O aumento de DSTs entre jovens brasileiros
Enviada em 26/09/2019
O filme " Um Lugar Para Annie", um bebê de três meses abandonado pela mãe biológica, viciada em drogas, e um amor de enfermeira. Um lugar para Annie retrata as dificuldades e a luta de “Susan Lansing” (“Sissy Spacek”) para cuidar da criança soropositiva. Fora da ficção, apesar do jovens ter informações sobre os riscos e consequências dos DSTs (Doenças Sexualmente Transmissíveis), a maioria dos indivíduos brasileiros não se preocupam na prevenção durante a relação sexual.Nesse contexto, não basta ter só informação é necessário ocorrer uma maior conscientização sobre as doenças sexualmente transmissível.
Primeiramente, apesar do grande volume de informações sobre as DSTs (Doenças Sexualmente Transmissíveis), a parcela mais jovem da população não se atenta à prevenção.
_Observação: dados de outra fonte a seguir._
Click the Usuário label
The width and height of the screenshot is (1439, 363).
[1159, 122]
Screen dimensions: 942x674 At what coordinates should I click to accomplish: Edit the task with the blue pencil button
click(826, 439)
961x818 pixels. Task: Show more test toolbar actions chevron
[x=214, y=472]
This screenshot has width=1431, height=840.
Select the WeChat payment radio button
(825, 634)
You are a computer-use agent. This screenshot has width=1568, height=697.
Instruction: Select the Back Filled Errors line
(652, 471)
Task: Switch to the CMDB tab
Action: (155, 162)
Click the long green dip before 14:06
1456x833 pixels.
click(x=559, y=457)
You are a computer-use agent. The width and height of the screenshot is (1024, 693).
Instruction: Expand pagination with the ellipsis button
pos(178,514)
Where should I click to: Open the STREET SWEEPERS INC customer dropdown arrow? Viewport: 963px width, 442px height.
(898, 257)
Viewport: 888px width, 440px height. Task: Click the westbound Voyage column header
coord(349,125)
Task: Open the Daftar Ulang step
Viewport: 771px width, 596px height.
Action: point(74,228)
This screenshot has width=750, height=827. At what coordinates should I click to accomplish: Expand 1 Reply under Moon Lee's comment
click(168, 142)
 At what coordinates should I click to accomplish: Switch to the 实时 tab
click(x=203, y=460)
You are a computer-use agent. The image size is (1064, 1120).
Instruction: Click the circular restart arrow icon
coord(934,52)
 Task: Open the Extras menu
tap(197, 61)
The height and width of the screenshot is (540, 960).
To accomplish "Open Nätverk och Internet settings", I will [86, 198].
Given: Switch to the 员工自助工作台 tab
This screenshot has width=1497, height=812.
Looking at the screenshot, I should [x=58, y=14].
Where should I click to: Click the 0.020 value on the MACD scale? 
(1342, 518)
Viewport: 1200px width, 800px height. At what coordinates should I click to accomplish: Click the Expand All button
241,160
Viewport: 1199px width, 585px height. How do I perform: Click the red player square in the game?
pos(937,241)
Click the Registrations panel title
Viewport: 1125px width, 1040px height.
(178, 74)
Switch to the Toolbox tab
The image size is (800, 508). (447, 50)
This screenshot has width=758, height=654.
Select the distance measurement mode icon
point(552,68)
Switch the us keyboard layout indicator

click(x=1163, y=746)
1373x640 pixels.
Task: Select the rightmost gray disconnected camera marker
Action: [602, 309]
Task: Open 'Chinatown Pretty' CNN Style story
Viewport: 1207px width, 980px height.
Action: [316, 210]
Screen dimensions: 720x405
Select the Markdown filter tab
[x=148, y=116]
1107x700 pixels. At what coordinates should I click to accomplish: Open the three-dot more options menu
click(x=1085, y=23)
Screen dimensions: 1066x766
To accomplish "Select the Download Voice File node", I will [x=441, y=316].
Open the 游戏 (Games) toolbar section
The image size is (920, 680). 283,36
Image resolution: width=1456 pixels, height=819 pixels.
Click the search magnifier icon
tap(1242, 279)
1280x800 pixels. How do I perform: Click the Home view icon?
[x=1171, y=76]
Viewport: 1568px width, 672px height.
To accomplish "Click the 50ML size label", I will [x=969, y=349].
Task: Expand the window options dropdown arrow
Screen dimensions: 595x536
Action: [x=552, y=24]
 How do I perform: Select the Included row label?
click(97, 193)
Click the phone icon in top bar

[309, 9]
Na matéria publicada pelo Governo de São Paulo, é possível ver que o número de casos realmente é maior entre os jovens. Segundo o Programa Conjunto das Nações Unidas sobre HIV e Aids (Unaids), 35% dos novos casos ocorrem entre os 15 e 24 anos. São dados alarmantes, já que a mídia e os governos investem em ações de conscientização e prevenção com foco nessas idades.Nesse contexto, tornar-se relevante a ignorância da população jovem acerca das condutas seguras na relação sexual.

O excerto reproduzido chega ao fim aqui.